Cheguei cedinho ao local, antes mesmo que o primeiro camelô montasse sua banquinha. Armei meu tripé, coloquei o bonesinho In Dog we trust e fiquei por ali, uma duas, três horas. A manhã nasceu preguiçosa como sempre, esquentado aos poucos as encostas dos prédios, montando alentada sua sinfonia de ruídos. Até que, num dado momento, quando o sol estava quase a pino, aquela considerada a mais democrática das vitrines da América Latina foi integralmente tomada por bilhões e bilhões de modernetes e culturetes, via de regra andando aos pares. Meu furo tinha-se eclipsado, eu percebera. Mas ainda fiquei por ali, o cotovelo na coxa do bandeirante, dando como ele as costas à Consolação, sem ver no horizonte o Paraíso, sol na moleira, que esquentava mais graças à veleidade do cão.

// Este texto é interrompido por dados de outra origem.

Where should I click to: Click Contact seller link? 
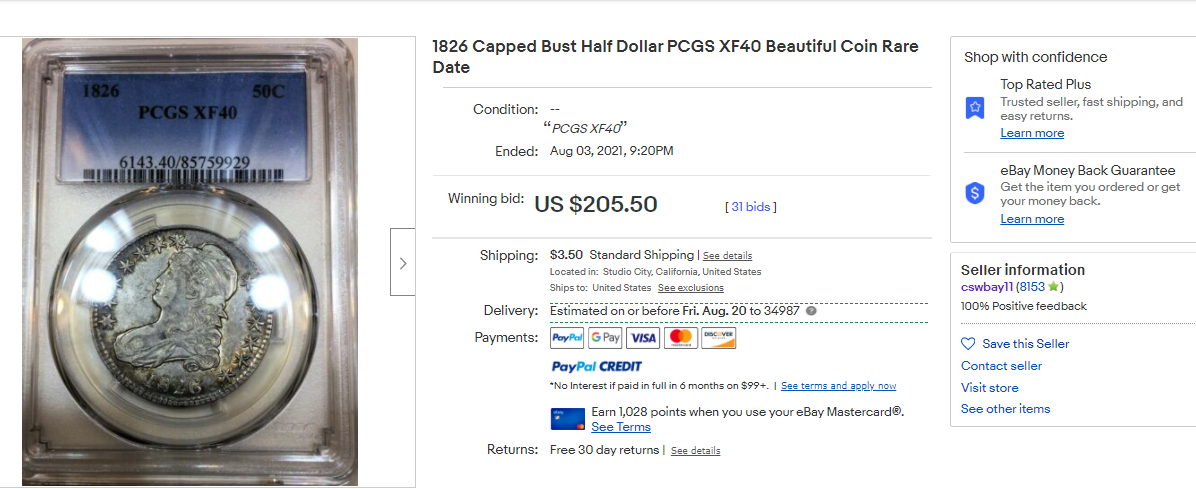1001,366
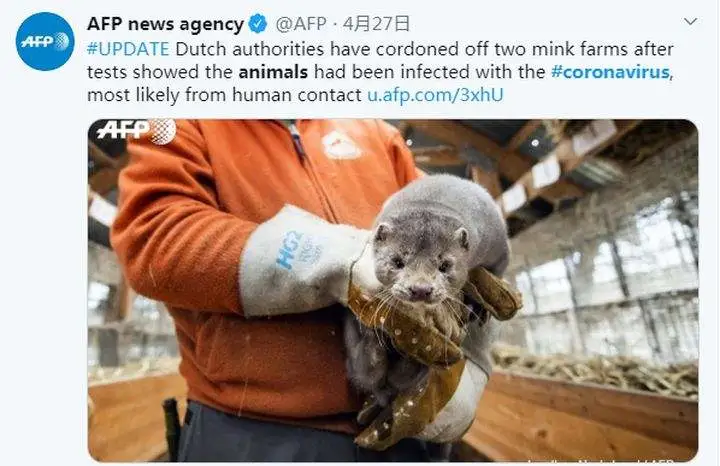Click the text most likely from human contact
Viewport: 720px width, 466px height.
point(224,95)
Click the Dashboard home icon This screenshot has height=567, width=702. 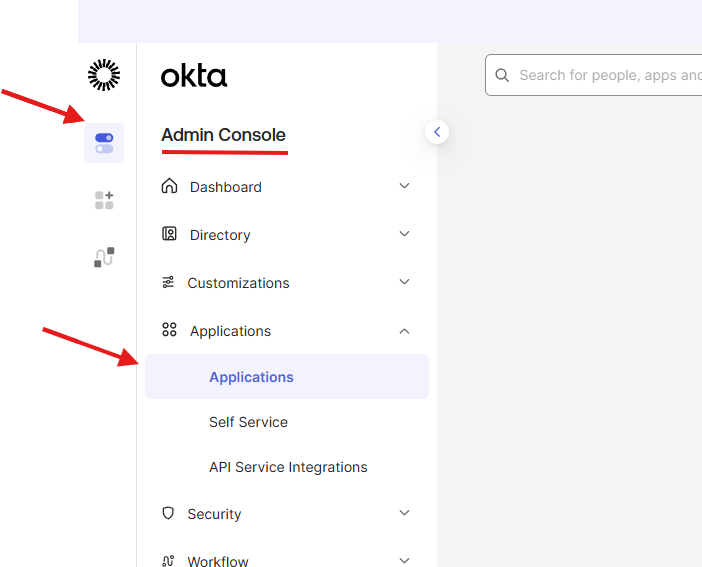click(x=169, y=186)
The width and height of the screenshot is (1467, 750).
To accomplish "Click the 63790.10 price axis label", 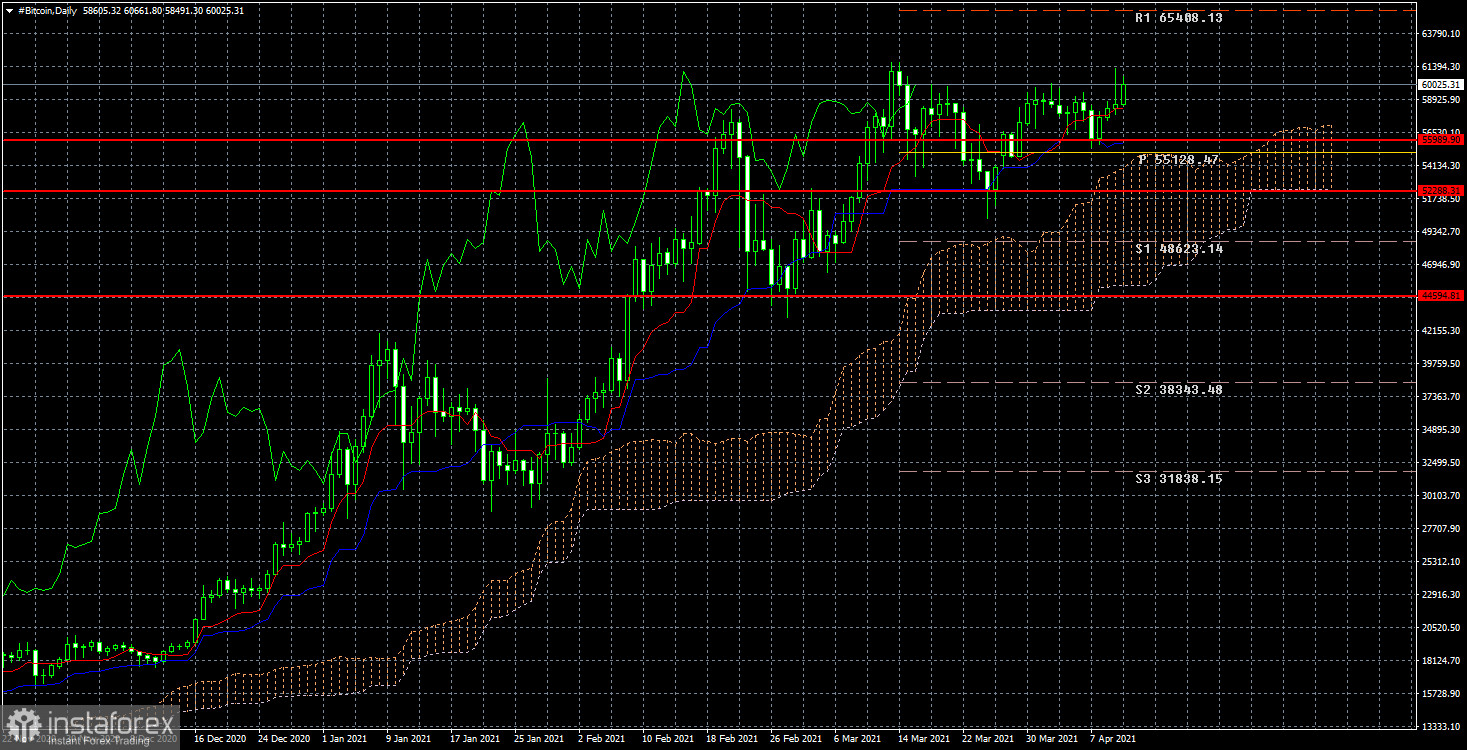I will click(1441, 35).
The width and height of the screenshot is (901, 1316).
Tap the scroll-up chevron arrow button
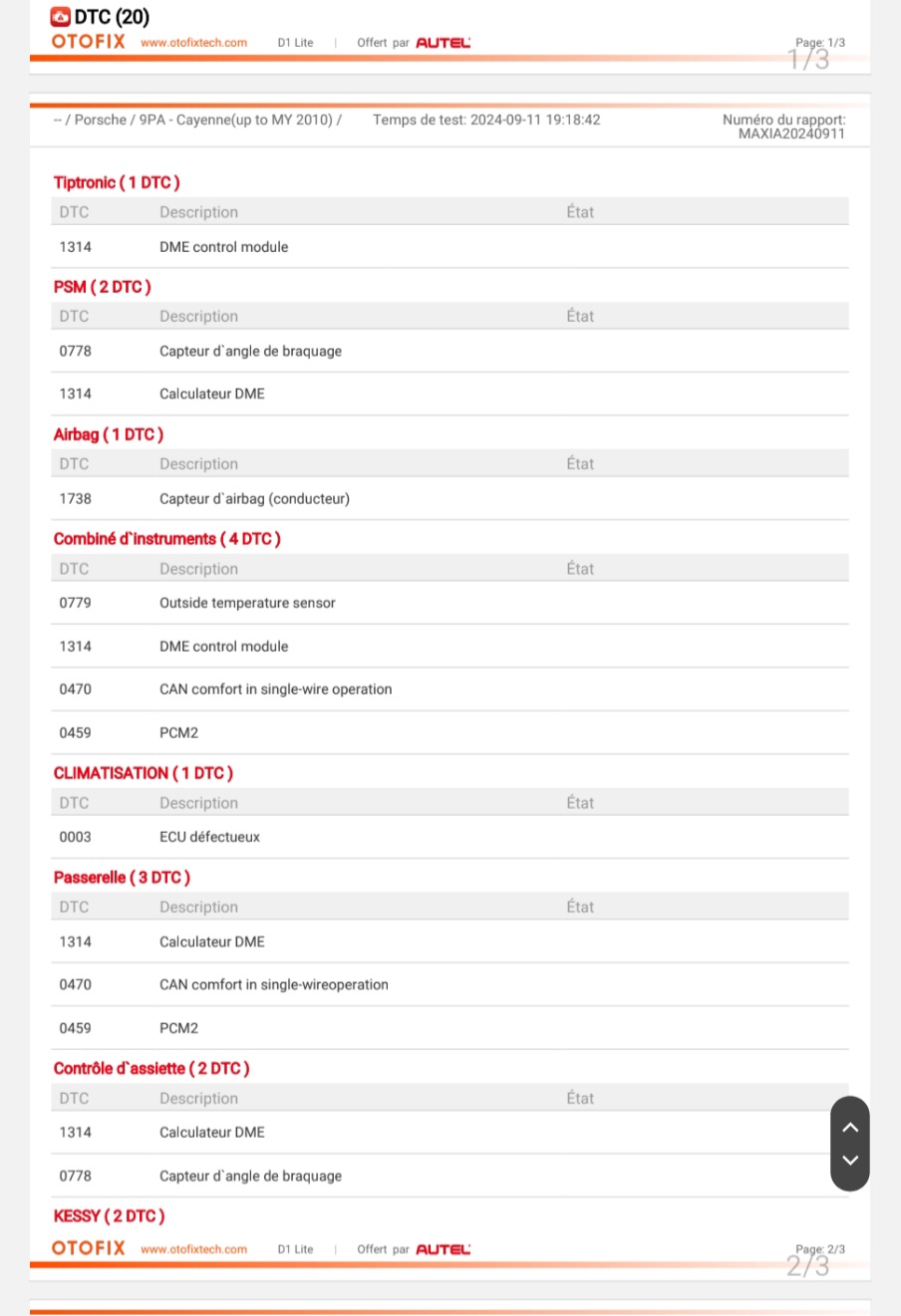tap(850, 1127)
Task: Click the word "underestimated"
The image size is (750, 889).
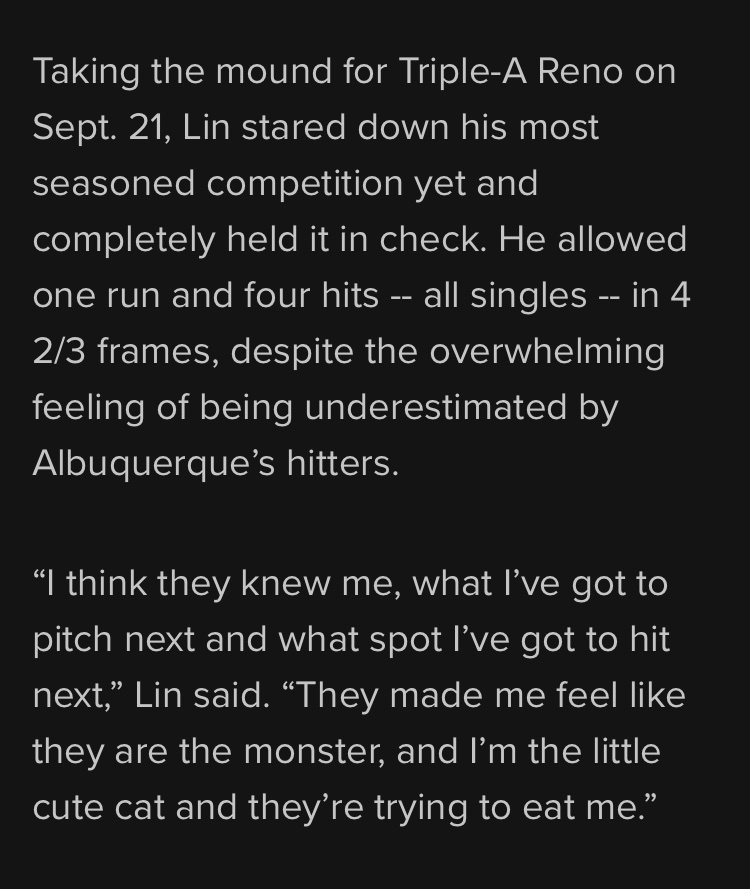Action: (435, 408)
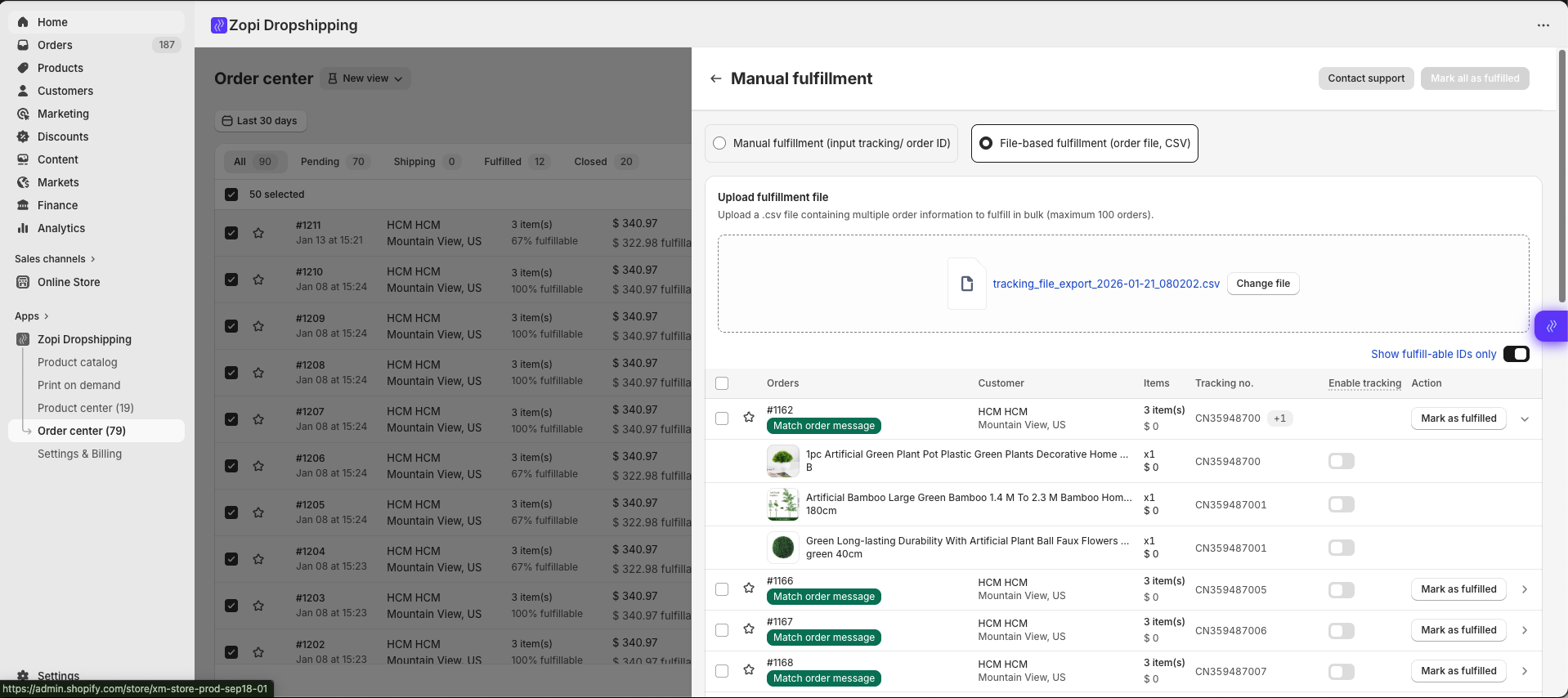The width and height of the screenshot is (1568, 698).
Task: Click the Discounts icon in sidebar
Action: 23,136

Pudera. Se o primeiro ataque se deu por volta das 2h da manhã e o segundo às 4h, o terceiro só poderia ter acontecido às 6h da manhã, momento em que o sol, embora fraco, já teria preenchido de luz todo aquele envidraçado corredor. E como todos sabem, enviar arqueiro a essa hora do dia seria assinar acordo de abrir fogo com Deus, coisa que não se faz. Nem mesmo o homem em pessoa seria tão louco...

Esgotado, voltei para casa e desmontei na cama. Dormi pouco.

V


Quando no dia seguinte a tarde ainda raiava forte, me senti mais refeito de toda a presepada e contente por ainda dispor do fim de semana para colocar a cabeça no lugar. Desci rápido as escadas do prédio e cruzei a praça aqui em frente de casa, um pouco mais movimentada do que de costume. Em seguida, passei na padaria, comprei um café com leite pra levar, passei a mão num jornal, sentei-me no banco.

O sono devia ter me feito bem, pois o dia respirava tão vivo quanto meu corpo agora refeito da tensão prolongada do fim de semana. Era gostoso o peso do jornal gordo de sábado no meu colo, esperando para me trazer as notícias do dia. Eu também mal podia esperar. Arranquei uma a uma as páginas laminadas que anunciavam geladeiras, fogões, panelas de pressão, celulares, mp3 player, uma grande produção musical e modernizações nos caixas eletrônicos do Unibanco. E ali, debaixo das notícias de ataques terroristas no Iraque, da investigação da mais recente obra do PAC, das chamadas para o caderno teen e do anúncio da reformulação do caderno de cultura, podia-se finalmente ler algo em letra miúda, anunciando o tema do caderno Cotidiano.

Leia depoimentos sobre projeção fantasma no Richard Harris. Grupo de teatro é escomungado por Dom Paulo Evaristo. Apreendidos câmeras e laptops contrabandeados que serviram para edição do pornô Três devassas no altar. Devotos de Santa Cecília, Santa Cruz e Madalena planejam manifestação pacífica de protesto neste domingo.